Carter's family mingled with the crowd. His eight-year-old daughter Amy, who runs a 100-a-glass lemonade stand on the side, raced around barefoot and carefree. Brother Billy, a Georgia "good ole boy" who runs the family warehouse and a local service station, bantered with the press about the words Cast Iron emblazoned on the T shirt that stretched over his developing paunch. Explained Billy: "It's my CB radio handle. Everybody calls me that because when the fellas come by my place, I'll drink whatever they're drinking --Scotch, bourbon, gin, vodka, blend, anything. So everybody says I've got a cast-iron stomach--which I have."

A little later, Republican Ronald Reagan went through a similar R.-and-R. weekend, with appropriate regional differences. At his 600-acre Rancho del Cielo, in the Santa Ynez Mountains 100 miles northeast of Los Angeles, he entertained 80 reporters and staff at a Mexican fiesta. Wearing a Western shirt, blue jeans and boots, he greeted guests with Wife Nancy at his side. Donning a cowboy hat, Reagan shouted to the TV camera pointed at him, "Ready when you are, C.B.!" a joking reference to the late director Cecil B. DeMille.

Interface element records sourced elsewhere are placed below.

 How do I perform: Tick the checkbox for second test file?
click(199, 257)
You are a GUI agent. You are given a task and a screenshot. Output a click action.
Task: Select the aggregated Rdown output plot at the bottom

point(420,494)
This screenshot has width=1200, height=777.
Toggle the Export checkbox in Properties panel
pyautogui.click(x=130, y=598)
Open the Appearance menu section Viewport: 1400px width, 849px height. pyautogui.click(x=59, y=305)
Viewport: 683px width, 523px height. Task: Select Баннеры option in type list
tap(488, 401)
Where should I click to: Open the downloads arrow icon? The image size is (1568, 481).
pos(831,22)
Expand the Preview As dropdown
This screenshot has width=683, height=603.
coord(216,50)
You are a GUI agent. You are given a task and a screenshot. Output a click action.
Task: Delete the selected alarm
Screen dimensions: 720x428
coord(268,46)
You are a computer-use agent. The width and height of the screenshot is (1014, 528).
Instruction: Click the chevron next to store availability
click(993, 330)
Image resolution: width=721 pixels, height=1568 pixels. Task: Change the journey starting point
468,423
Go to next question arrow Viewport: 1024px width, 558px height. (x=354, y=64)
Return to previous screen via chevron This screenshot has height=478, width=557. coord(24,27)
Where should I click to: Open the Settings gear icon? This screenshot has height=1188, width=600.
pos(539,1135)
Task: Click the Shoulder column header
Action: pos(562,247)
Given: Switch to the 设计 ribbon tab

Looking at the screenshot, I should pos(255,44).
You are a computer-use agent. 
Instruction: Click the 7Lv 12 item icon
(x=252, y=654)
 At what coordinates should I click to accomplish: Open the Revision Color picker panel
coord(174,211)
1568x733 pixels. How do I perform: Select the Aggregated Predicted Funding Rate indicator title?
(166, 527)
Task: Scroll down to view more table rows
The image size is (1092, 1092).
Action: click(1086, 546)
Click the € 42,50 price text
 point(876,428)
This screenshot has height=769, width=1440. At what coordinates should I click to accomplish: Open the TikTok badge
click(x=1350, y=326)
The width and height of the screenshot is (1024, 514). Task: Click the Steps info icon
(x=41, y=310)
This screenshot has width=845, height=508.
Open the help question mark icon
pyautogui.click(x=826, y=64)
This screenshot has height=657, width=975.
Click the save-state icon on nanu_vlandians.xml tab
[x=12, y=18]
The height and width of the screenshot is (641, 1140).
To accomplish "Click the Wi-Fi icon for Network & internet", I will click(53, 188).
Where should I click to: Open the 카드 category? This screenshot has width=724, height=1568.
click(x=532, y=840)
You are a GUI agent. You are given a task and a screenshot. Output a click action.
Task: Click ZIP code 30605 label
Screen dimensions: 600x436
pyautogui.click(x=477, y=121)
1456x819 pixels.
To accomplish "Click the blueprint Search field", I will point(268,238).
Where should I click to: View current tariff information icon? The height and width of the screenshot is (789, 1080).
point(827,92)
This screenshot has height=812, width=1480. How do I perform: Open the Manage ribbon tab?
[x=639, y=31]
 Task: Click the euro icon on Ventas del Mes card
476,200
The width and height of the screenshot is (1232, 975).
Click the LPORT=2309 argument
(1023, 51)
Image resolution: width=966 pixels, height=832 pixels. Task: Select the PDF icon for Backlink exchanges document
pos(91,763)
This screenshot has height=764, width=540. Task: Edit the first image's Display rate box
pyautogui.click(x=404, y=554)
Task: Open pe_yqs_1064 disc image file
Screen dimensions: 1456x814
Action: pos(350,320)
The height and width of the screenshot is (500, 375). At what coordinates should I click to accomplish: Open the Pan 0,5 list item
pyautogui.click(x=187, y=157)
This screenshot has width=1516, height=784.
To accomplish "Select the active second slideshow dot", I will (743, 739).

After some barbecued beef and refried beans, Reagan took his guests on a tour of the modest five-room Spanish-style house to which he and Nancy escape whenever they can. Reporters passed a poster advertising an old movie (Talk About a Stranger), a U.S. Army recruiting poster, an autographed Al Capp cartoon of Li'l Abner and a tile floor the Reagans laid themselves. Wearing an assortment of cowboy hats and a state policeman's hat, Reagan posed for photos and then asked his visitors to sign a guest book. He said that the ranch provided him the chance to drain away tensions by digging postholes, building fences and riding horseback. "It kinda does something for us," he said. Then there were the small challenges. Two months ago, Reagan knocked off a rattlesnake with a well-aimed rock. This week he will abandon his hideaway for another intense hunt for a more benign species, the Republican delegate, before the climactic Republican National Convention in August.